De eigenlijke titel slaat op de bijnaam van Bomans sr., 2e kamerlid voor de Katholieke Volkspartij van 1917 tot 1929. Om zijn toekomstige cartoonisten tegemoet te komen speelde die zich in de kijker door een witte das te dragen.


Een witte das of een wit-gebleekte kuif: politici gaan ver om in beeld te blijven. Tegenwoordig gaat het niet gauw ver genoeg. De individualisering is voortgeschreden en daarmee het fractieverband meer gaan knellen. Althans voor degenen die zich er niet als grijze muis verbergen en op de ‘slippen van de lijsttrekker’ hun zetel bezetten. Geert Wilders is daarvan de meest recente verpersoonlijking.
Op de keper beschouwd koester ik meer sympathie voor eigenzinnigheid dan de oogkleppen-volgzaamheid van de meerderheid der kamerleden. Ik kan me dan ook levendig iets voorstellen bij de keuze om desnoods op te stappen. De vraag blijft of de inzet dat rechtvaardigt. Voor existentiële levensvragen behoort een partij aan kandidaten beslist ruimte te laten voor eigen stellingname. Als Wilders meldt (geciteerd in de Volkskrant van 4 september jl.) dat men in ethische kwesties moet kunnen afwijken van fractiediscipline, licht hij dat toe door te stellen dat “dat voor de ene de maximumsnelheid is en voor de ander euthanasie”. Naast de volgorde van die twee voorbeelden spreekt mij dit toch niet echt aan. Weliswaar is het verkeer te vaak een zaak van leven of dood, maar dat is geen natuurnoodzakelijkheid.
Bij de vaststelling van het verkiezingsprogram kan men met elkaar overeenkomen op welke zaken gewetensruimte wordt gelaten. Niet benoemde zaken die zich gaandeweg een zittingstermijn aandienen, behoren naar redelijkheid te worden bediscussieerd.
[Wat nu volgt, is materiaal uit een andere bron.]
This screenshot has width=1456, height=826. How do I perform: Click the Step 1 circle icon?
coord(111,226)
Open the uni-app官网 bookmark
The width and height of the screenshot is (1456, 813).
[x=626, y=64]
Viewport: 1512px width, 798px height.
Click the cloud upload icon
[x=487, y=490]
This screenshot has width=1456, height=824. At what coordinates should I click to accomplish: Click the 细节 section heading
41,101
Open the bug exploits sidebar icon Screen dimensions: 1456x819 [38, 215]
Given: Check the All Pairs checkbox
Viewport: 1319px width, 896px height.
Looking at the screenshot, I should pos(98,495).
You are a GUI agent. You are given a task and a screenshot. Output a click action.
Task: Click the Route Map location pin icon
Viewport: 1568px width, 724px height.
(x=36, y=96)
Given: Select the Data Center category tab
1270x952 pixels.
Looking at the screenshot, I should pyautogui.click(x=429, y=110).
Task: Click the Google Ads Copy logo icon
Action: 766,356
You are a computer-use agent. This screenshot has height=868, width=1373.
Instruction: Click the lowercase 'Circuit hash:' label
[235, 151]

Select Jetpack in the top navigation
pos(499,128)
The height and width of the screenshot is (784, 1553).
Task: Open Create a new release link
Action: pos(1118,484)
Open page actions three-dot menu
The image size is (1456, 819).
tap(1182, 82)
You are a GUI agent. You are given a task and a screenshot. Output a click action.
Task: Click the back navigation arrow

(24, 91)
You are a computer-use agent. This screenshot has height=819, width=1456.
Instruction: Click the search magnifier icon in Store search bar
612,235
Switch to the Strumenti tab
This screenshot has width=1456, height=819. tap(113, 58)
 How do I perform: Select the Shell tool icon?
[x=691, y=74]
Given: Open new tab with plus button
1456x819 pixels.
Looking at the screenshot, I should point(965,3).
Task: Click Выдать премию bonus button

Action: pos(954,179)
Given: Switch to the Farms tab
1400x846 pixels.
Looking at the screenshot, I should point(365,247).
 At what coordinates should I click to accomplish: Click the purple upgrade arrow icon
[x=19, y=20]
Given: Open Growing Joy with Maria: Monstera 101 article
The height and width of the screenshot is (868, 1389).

Voor Wilders is dat de mogelijke toetreding van Turkije tot de Europese Unie. (Hier dringt zich zijdelings een boeiende vraag op… namelijk of het louter toeval is dat Elsevier, waarvan de politieke redactie de Wilders-stroming in de VVD zeer is toegedaan, vorige week in het omslagartikel aandacht vroeg voor “Het andere Turkije”?! De strekking werd geïllustreerd met een foto van een niet-gesluierde, surfende en dus moderne Turkse jongedame. Indien uitgeworpen richting Wilders, heeft deze eventuele reddingsboei zijn doel gemist…….)
Naarmate een individu zich echter al stemmend vaker afzondert, dringt de vraag in hoeverre men nog bij de juiste partij zit sterker naar voren. Wie tot het inzicht is gekomen bij de verkeerde fractie te zijn aanbeland, behoort vervolgens te gaan, tenzij men met persoonlijke voorkeursstemmen de kiesdrempel heeft overschreden.

Wilders daarentegen blijft zitten. Hij wil zich gaan omringen met kandidaten die opkomen voor mensen die zich “doodergeren aan wat in Den Haag gebeurt”. “Die onvrede wil ik kanaliseren en ervoor zorgen dat de overheid effectief wordt.”
Diverse ouderenpartijen, leefbaren en fortuynisten gingen hem voor.

Over de man met de witte das wordt nog immer een boek gelezen. Met deze column blijft de man met de wit-gebleekte kuif naar ik verwacht hooguit een week of twee on line.